• [ЗАДАНИЯ]
(1) Отредактируйте фрагмент исходного текста, начиная со слов «Пришедшие к власти» и заканчивая словами «Революционный трибунал печати.»: перепишите его, заменив «Революционный трибунал печати» на «Трибунал по делам печати».
(2) Определите, соответствуют ли исходному тексту утверждения (a), (b) и (c). Для каждого ответьте «да» или «нет» и приведите точную цитату, на которой основан ответ.
(a) Устав 1826 года был разработан А.С.Шишковым.
(b) К концу XIX века провинившиеся журналы и газеты закрывались.
(c) Циркуляр 1896 года прояснил, что понимается под общественной нравственностью.
(3) Какую сумму, согласно исходному тексту, составлял секретный фонд МВД к 1916 году?

───── ИСХОДНЫЙ ТЕКСТ

В 1826 году был утвержден новый устав, разработанный А.С.Шишковым. В частности, он утверждал, что текст, имеющий два смысла, один из которых «противен цензурным правилам», подлежит запрещению. Штат Главного цензурного комитета столицы вырос вдвое, а оклады каждого из цензоров увеличились более чем в три раза. Им вменялось не допускать к распространению то, что противно «общественной нравственности». Что под ней понимается, не уточнялось, и чиновникам приходилось полагаться на свой вкус и чувство прекрасного. Не внёс ясности и циркуляр 1896 года, выпущенный цензурным комитетом во имя борьбы с порнографией. Он советовал цензорам подходить «с особенною строгостью ко всем поступающим на их рассмотрение популярным брошюрам и книгам с разного рода гигиеническими советами».

К концу XIX века средства контроля над прессой стали более «рыночными»: они чаще включали в себя штрафы и дотации, чем конфискации тиражей. Провинившиеся журналы или газеты не закрывались: им лишь запрещали публиковать рекламу или продаваться в розницу, что в конце концов приводило их к разорению. Министр внутренних дел П.А.Валуев первым высказал мысль, что государство должно вкладывать средства в издания, выступающие в поддержку правительства. К 1916 году секретный фонд МВД составлял 1 млн 700 тыс. рублей, предназначенных для поддержки лояльных правительству издателей.

Пришедшие к власти под либеральными лозунгами года большевики приняли осенью 1917 года закон о печати, обосновывающий «временные и экстренные меры для пресечения потока грязи и клеветы, в которой охотно потопила бы молодую победу народа жёлтая и зеленая пресса». Этот «временный» закон так и не был отменён, а для его исполнения в начале 1918 года был создан Революционный трибунал печати.

──────────
───── ИСХОДНЫЕ ДАННЫЕ

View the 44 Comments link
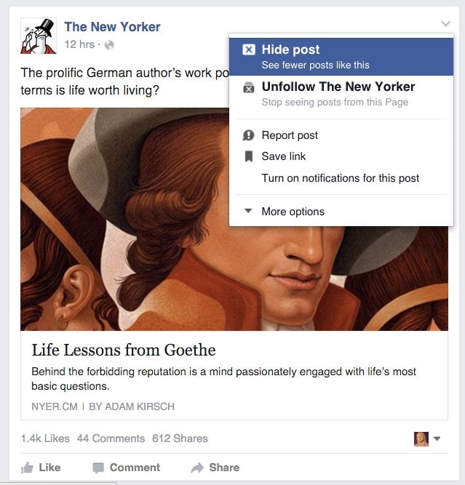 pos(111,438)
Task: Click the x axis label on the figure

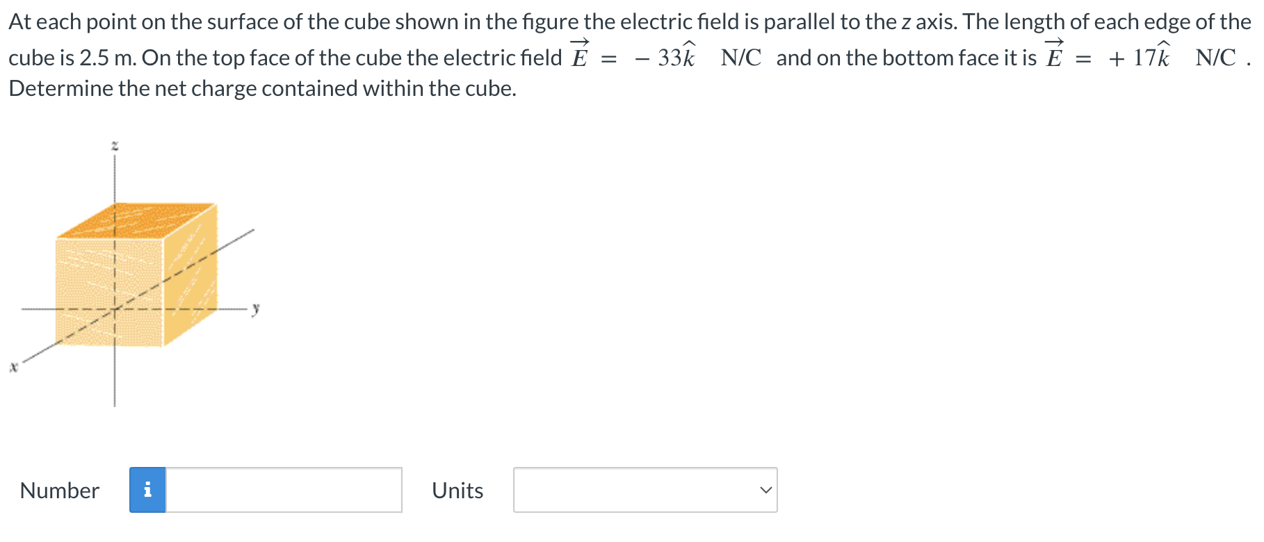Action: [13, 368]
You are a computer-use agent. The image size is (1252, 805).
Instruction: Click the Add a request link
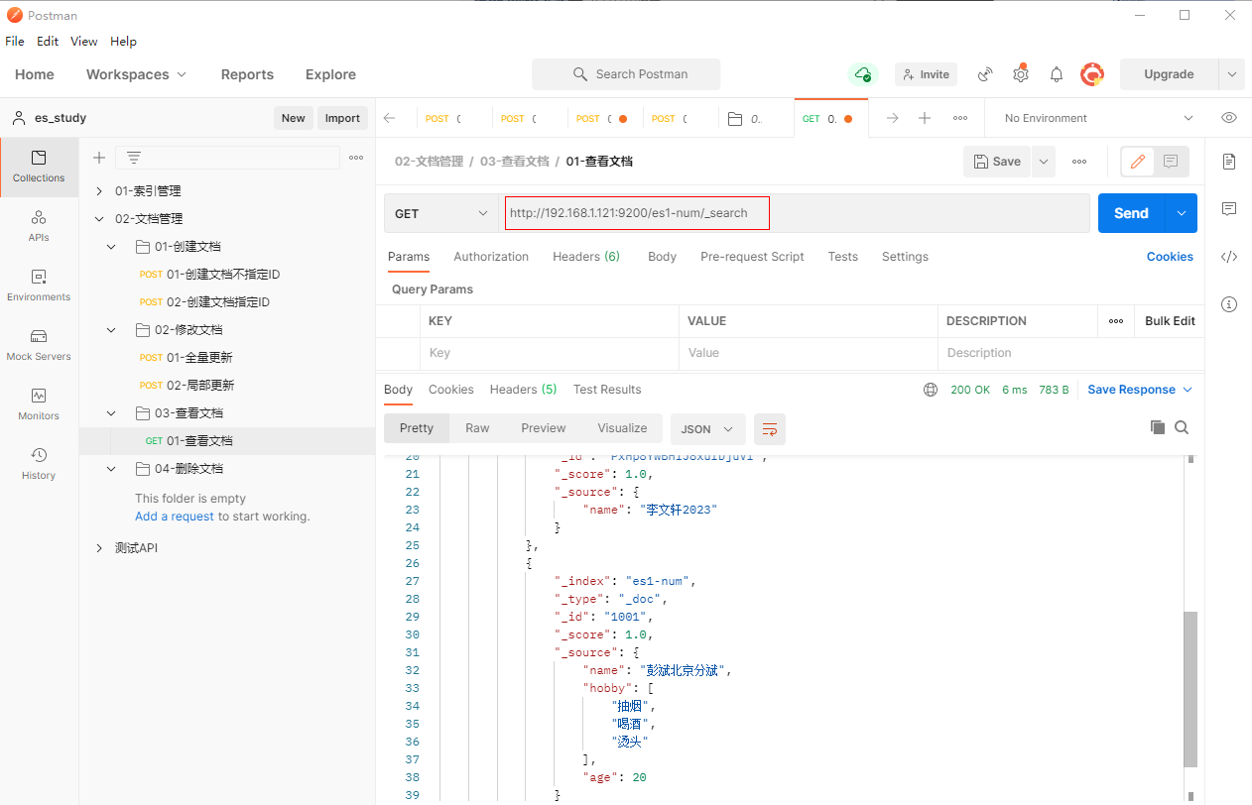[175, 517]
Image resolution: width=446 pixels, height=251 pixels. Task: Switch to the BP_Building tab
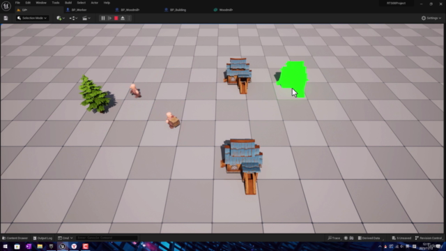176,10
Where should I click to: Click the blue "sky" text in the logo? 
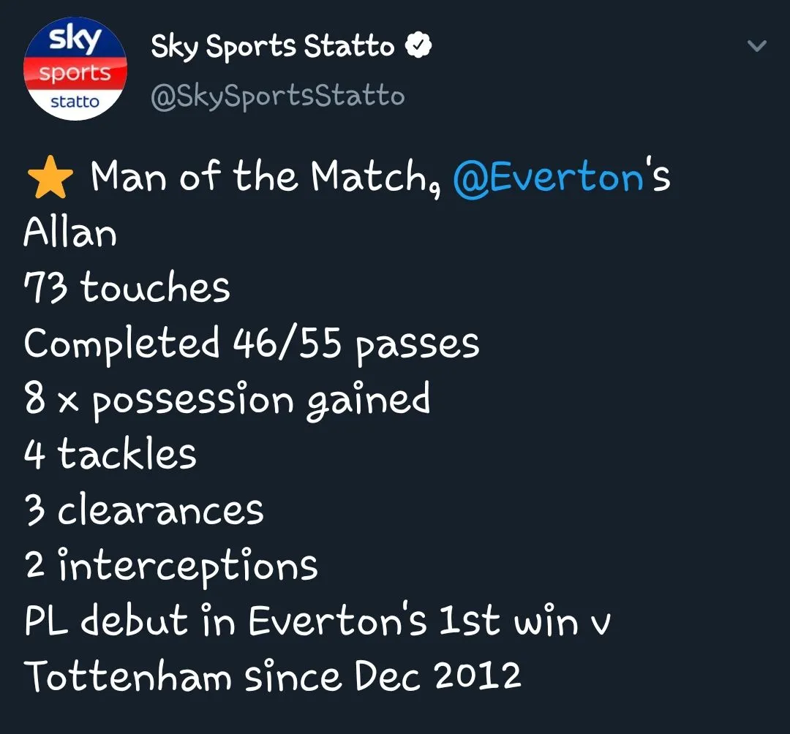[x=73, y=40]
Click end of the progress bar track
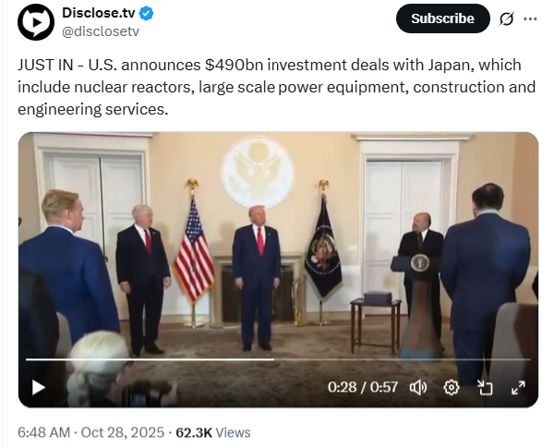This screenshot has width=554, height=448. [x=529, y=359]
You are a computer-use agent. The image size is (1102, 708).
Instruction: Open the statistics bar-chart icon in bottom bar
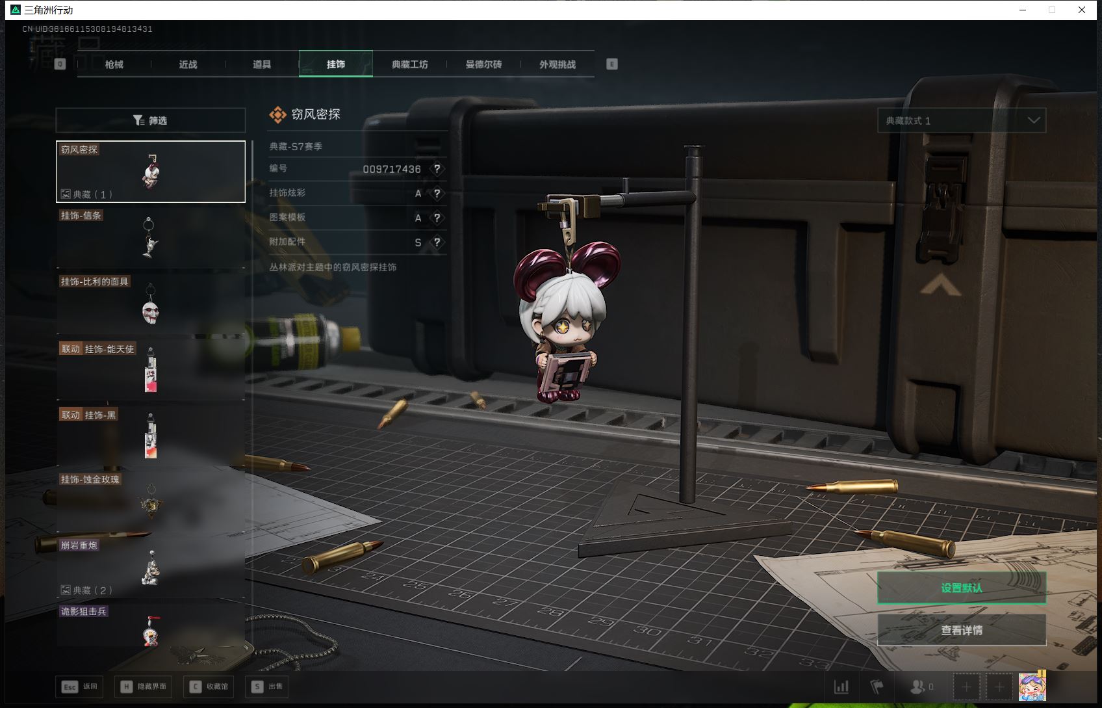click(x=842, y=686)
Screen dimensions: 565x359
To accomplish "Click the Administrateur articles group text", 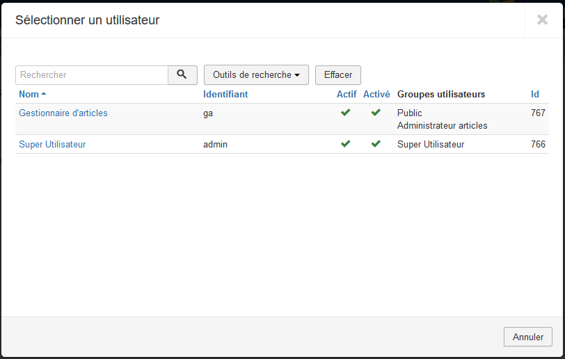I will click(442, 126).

──────────
───── ИСХОДНЫЕ ДАННЫЕ

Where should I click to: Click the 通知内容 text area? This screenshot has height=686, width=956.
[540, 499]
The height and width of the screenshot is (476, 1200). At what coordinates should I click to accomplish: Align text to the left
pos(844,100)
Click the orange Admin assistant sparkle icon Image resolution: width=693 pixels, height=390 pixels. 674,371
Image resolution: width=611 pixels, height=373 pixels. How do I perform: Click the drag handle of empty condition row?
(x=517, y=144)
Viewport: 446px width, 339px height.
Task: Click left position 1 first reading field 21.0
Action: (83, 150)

──────────

• [ОТВЕТЫ]
(1)
Пришедшие к власти под либеральными лозунгами года большевики приняли осенью 1917 года закон о печати, обосновывающий «временные и экстренные меры для пресечения потока грязи и клеветы, в которой охотно потопила бы молодую победу народа жёлтая и зеленая пресса». Этот «временный» закон так и не был отменён, а для его исполнения в начале 1918 года был создан Трибунал по делам печати.

(2)
(a) Да: «В 1826 году был утвержден новый устав, разработанный А.С.Шишковым».
(b) Нет: «Провинившиеся журналы или газеты не закрывались».
(c) Нет: «Не внёс ясности и циркуляр 1896 года».

(3) К 1916 году секретный фонд МВД составлял 1 млн 700 тыс. рублей.